**Work instruction:** From the first record to the last, write each one out again exactly.

**Entries shown:**
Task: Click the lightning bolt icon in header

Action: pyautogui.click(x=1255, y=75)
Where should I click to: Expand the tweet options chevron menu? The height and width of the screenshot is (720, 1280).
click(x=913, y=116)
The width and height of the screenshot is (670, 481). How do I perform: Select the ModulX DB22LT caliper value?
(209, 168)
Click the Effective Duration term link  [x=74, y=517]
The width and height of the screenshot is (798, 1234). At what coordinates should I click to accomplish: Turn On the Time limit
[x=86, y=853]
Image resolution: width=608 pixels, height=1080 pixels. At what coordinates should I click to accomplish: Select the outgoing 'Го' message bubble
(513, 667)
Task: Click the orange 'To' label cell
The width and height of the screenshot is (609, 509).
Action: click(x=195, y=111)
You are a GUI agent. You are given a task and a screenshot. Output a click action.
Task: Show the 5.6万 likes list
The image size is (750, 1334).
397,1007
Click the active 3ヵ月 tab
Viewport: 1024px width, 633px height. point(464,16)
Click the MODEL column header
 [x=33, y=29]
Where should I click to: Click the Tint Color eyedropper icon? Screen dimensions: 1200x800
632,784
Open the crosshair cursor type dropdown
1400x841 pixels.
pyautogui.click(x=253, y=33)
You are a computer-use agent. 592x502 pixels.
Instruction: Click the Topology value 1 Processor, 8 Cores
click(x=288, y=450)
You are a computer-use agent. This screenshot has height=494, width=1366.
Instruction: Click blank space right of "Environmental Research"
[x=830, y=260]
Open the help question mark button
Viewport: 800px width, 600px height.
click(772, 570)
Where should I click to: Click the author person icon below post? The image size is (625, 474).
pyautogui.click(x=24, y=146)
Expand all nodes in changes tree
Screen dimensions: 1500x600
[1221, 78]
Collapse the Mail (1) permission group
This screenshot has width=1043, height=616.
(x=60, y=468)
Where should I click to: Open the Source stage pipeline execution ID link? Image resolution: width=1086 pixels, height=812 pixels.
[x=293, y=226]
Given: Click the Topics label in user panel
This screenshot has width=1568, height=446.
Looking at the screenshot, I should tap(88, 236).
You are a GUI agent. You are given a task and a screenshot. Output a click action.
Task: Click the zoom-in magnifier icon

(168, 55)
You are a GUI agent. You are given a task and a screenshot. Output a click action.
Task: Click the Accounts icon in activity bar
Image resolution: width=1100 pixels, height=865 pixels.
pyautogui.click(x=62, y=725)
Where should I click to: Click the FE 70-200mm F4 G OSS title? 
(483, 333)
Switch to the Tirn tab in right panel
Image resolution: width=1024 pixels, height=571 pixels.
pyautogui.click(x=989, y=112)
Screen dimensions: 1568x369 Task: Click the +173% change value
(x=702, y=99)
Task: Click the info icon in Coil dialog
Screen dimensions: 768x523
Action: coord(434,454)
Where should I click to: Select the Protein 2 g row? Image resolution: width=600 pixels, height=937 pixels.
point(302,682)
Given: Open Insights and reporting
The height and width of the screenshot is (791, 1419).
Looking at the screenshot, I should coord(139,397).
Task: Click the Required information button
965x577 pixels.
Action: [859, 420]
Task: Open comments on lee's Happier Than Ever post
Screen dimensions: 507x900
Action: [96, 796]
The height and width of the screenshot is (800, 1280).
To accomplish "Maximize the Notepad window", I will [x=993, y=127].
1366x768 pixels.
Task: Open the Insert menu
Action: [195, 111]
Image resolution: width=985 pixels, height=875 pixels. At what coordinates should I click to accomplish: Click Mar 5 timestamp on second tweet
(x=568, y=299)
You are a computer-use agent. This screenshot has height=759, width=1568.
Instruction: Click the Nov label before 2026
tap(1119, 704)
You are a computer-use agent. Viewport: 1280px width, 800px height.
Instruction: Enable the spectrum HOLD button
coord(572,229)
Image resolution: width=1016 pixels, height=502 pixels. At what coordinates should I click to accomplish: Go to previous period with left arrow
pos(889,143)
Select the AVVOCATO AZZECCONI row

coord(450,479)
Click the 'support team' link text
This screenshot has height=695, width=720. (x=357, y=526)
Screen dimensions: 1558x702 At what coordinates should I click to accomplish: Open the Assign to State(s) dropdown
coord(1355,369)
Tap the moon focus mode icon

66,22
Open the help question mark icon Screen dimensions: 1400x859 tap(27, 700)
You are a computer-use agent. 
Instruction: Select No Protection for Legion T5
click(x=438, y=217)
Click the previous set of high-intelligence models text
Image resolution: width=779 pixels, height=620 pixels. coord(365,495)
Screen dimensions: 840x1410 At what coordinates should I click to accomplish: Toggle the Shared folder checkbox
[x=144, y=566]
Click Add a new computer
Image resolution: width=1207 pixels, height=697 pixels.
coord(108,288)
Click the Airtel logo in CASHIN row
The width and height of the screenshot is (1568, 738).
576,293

**Solution below:**
Task: Click the lightning bolt icon in header

Action: pyautogui.click(x=1255, y=75)
Where should I click to: Expand the tweet options chevron menu? The height and width of the screenshot is (720, 1280).
click(x=913, y=116)
The width and height of the screenshot is (670, 481). How do I perform: Select the ModulX DB22LT caliper value?
(209, 168)
Click the Effective Duration term link  [x=74, y=517]
The width and height of the screenshot is (798, 1234). At what coordinates should I click to accomplish: Turn On the Time limit
[x=86, y=853]
Image resolution: width=608 pixels, height=1080 pixels. At what coordinates should I click to accomplish: Select the outgoing 'Го' message bubble
(513, 667)
Task: Click the orange 'To' label cell
The width and height of the screenshot is (609, 509).
Action: click(x=195, y=111)
You are a GUI agent. You are given a task and a screenshot. Output a click action.
Task: Show the 5.6万 likes list
The image size is (750, 1334).
397,1007
Click the active 3ヵ月 tab
Viewport: 1024px width, 633px height. point(464,16)
Click the MODEL column header
 [x=33, y=29]
Where should I click to: Click the Tint Color eyedropper icon? Screen dimensions: 1200x800
632,784
Open the crosshair cursor type dropdown
1400x841 pixels.
pyautogui.click(x=253, y=33)
You are a computer-use agent. 592x502 pixels.
Instruction: Click the Topology value 1 Processor, 8 Cores
click(x=288, y=450)
You are a computer-use agent. This screenshot has height=494, width=1366.
Instruction: Click blank space right of "Environmental Research"
[x=830, y=260]
Open the help question mark button
Viewport: 800px width, 600px height.
click(772, 570)
Where should I click to: Click the author person icon below post? The image size is (625, 474).
pyautogui.click(x=24, y=146)
Expand all nodes in changes tree
Screen dimensions: 1500x600
[1221, 78]
Collapse the Mail (1) permission group
This screenshot has width=1043, height=616.
(x=60, y=468)
Where should I click to: Open the Source stage pipeline execution ID link? Image resolution: width=1086 pixels, height=812 pixels.
[x=293, y=226]
Given: Click the Topics label in user panel
This screenshot has width=1568, height=446.
Looking at the screenshot, I should tap(88, 236).
You are a GUI agent. You are given a task and a screenshot. Output a click action.
Task: Click the zoom-in magnifier icon

(168, 55)
You are a GUI agent. You are given a task and a screenshot. Output a click action.
Task: Click the Accounts icon in activity bar
Image resolution: width=1100 pixels, height=865 pixels.
pyautogui.click(x=62, y=725)
Where should I click to: Click the FE 70-200mm F4 G OSS title? 
(483, 333)
Switch to the Tirn tab in right panel
Image resolution: width=1024 pixels, height=571 pixels.
pyautogui.click(x=989, y=112)
Screen dimensions: 1568x369 Task: Click the +173% change value
(x=702, y=99)
Task: Click the info icon in Coil dialog
Screen dimensions: 768x523
Action: coord(434,454)
Where should I click to: Select the Protein 2 g row? Image resolution: width=600 pixels, height=937 pixels.
point(302,682)
Given: Open Insights and reporting
The height and width of the screenshot is (791, 1419).
Looking at the screenshot, I should coord(139,397).
Task: Click the Required information button
965x577 pixels.
Action: [859, 420]
Task: Open comments on lee's Happier Than Ever post
Screen dimensions: 507x900
Action: [96, 796]
The height and width of the screenshot is (800, 1280).
To accomplish "Maximize the Notepad window", I will [x=993, y=127].
1366x768 pixels.
Task: Open the Insert menu
Action: [195, 111]
Image resolution: width=985 pixels, height=875 pixels. At what coordinates should I click to accomplish: Click Mar 5 timestamp on second tweet
(x=568, y=299)
You are a computer-use agent. This screenshot has height=759, width=1568.
Instruction: Click the Nov label before 2026
tap(1119, 704)
You are a computer-use agent. Viewport: 1280px width, 800px height.
Instruction: Enable the spectrum HOLD button
coord(572,229)
Image resolution: width=1016 pixels, height=502 pixels. At what coordinates should I click to accomplish: Go to previous period with left arrow
pos(889,143)
Select the AVVOCATO AZZECCONI row

coord(450,479)
Click the 'support team' link text
This screenshot has height=695, width=720. (x=357, y=526)
Screen dimensions: 1558x702 At what coordinates should I click to accomplish: Open the Assign to State(s) dropdown
coord(1355,369)
Tap the moon focus mode icon

66,22
Open the help question mark icon Screen dimensions: 1400x859 tap(27, 700)
You are a computer-use agent. 
Instruction: Select No Protection for Legion T5
click(x=438, y=217)
Click the previous set of high-intelligence models text
Image resolution: width=779 pixels, height=620 pixels. coord(365,495)
Screen dimensions: 840x1410 At what coordinates should I click to accomplish: Toggle the Shared folder checkbox
[x=144, y=566]
Click Add a new computer
Image resolution: width=1207 pixels, height=697 pixels.
coord(108,288)
Click the Airtel logo in CASHIN row
The width and height of the screenshot is (1568, 738).
576,293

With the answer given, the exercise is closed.